**THE PROBLEM**
Reproduce verbatim the material starting at the line containing "The height and" and ending with the line containing "Action: pyautogui.click(x=453, y=85)", with both of those lines included.

**DATASET RECORDS**
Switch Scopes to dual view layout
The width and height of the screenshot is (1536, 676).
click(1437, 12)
---
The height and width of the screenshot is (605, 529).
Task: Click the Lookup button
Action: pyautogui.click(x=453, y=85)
--
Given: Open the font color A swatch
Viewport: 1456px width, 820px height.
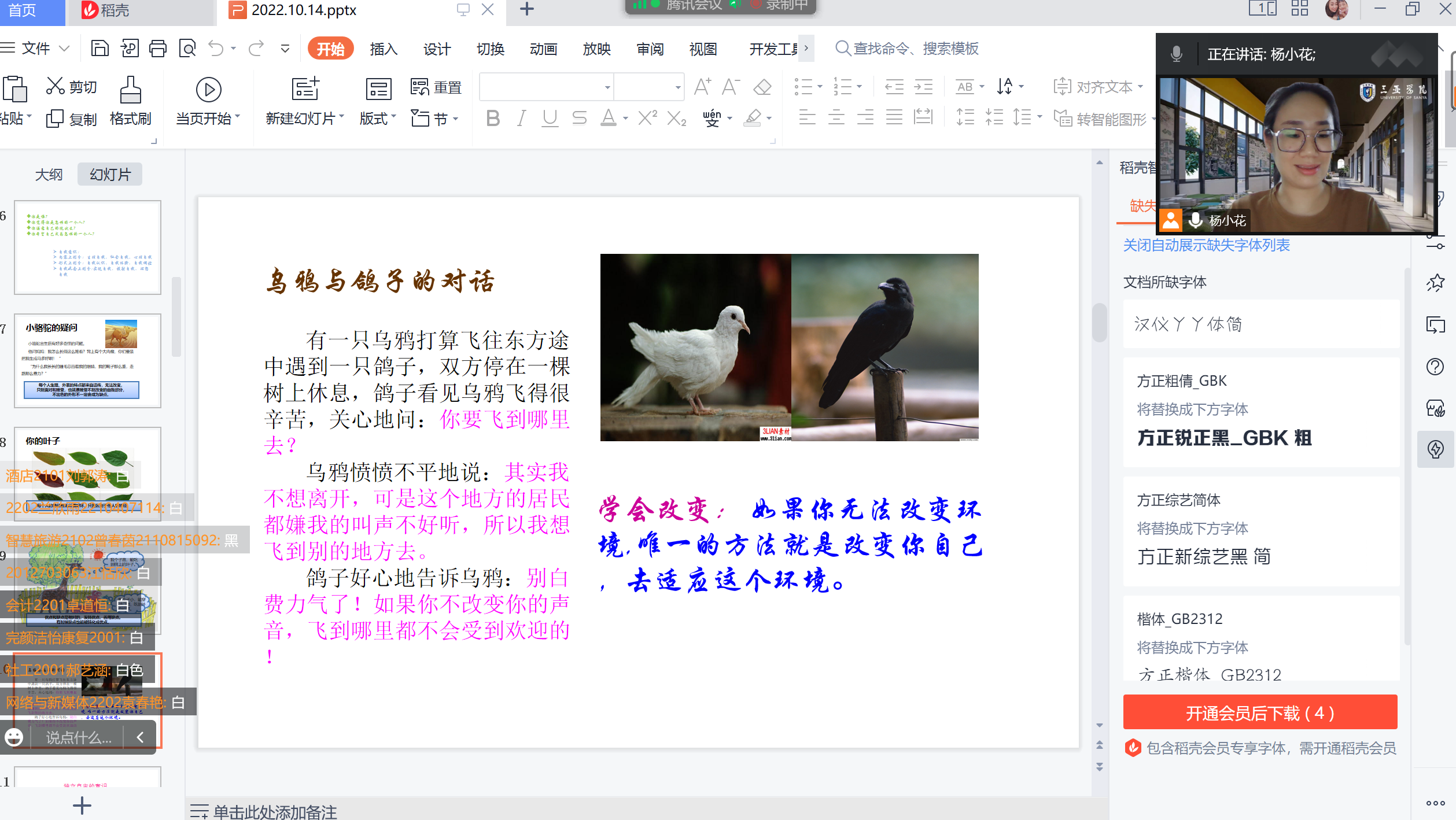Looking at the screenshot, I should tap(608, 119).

**SOLVED EXERCISE**
The height and width of the screenshot is (605, 529).
Task: Click the Lookup button
Action: pyautogui.click(x=453, y=85)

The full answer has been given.